I hadn't learned that much about evolution, chemistry, physics, geology (pretty much all the things I know now) and everyone I knew was a Christian, Jewish, or a Muslim. I didn't know any nonbelievers. Given that, you can imagine how terrifying those thoughts were for a girl who had been raised to believe that you must believe in God to get into Heaven. I scared myself. I decided to read the Bible because maybe that could bring me back to an unyielding faith. In fact, the opposite happened. I remember reading the passage where Eve and all women are dammed to painful childbirth. I thought to myself, "Huh? Childbirth is painful because Eve ate some fruit from this tree?"

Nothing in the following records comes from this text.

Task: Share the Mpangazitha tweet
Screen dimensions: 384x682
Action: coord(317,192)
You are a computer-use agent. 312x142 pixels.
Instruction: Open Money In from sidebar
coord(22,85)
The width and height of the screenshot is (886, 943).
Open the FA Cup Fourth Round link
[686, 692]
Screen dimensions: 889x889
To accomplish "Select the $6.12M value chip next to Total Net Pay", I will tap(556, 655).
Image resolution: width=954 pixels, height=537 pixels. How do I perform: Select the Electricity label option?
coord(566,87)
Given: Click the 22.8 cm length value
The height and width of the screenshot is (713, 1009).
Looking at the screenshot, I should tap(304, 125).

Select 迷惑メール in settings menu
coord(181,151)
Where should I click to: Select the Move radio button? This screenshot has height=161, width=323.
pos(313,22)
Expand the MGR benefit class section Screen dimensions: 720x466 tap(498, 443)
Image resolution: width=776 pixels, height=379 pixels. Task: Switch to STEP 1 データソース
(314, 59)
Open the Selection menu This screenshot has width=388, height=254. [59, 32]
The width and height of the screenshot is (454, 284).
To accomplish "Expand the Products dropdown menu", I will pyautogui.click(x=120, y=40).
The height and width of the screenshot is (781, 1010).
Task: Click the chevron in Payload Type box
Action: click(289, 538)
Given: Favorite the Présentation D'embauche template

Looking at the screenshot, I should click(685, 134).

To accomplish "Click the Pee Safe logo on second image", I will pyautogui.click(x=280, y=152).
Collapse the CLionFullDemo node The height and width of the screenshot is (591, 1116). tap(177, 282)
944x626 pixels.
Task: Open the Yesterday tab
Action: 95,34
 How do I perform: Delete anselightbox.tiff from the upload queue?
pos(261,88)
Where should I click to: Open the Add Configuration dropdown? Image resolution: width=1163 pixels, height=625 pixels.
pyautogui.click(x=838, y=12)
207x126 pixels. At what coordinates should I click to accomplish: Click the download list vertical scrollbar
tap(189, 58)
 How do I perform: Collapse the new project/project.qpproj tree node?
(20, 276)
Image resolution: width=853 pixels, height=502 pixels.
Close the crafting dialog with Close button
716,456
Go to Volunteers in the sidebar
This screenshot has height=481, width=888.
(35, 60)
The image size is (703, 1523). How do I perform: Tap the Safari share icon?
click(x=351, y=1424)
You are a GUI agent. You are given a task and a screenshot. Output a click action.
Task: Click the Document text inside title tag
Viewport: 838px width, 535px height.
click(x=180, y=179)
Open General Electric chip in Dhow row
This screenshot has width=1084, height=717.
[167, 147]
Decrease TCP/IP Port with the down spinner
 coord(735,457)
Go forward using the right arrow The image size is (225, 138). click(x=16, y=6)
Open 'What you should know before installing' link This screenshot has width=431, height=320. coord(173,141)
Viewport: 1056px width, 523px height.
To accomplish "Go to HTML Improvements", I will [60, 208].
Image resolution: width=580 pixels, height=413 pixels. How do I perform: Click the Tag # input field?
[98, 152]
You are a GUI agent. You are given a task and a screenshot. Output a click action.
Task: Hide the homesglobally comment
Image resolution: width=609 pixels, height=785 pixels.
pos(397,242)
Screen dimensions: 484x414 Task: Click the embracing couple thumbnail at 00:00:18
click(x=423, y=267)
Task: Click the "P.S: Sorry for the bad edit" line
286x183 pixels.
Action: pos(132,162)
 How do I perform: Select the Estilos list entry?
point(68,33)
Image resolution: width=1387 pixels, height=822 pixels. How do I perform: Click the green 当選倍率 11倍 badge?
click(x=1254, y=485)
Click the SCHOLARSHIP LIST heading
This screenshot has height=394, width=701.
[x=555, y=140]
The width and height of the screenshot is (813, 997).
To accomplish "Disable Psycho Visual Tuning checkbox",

And I was not satisfied with that explanation. It seemed ridiculous even though at the time I didn't make the connection between the size of a human infant's head and the size of a female's birth canal, but I still wasn't satisfied. The ball of yarn had started unraveling. I was in anguish because my faith was slipping away and I couldn't stop it. I even got a tattoo of "Hosanna" on my left wrist shortly after I turned 18. It sounds stupid, but the day I got it I didn't believe in God, but I really wanted to. I still didn't know anybody that didn't believe in God. I was terrified of my own thoughts (notice the recurring feeling of sheer terror). I couldn't tell my parents that I didn't believe, let alone anyone else.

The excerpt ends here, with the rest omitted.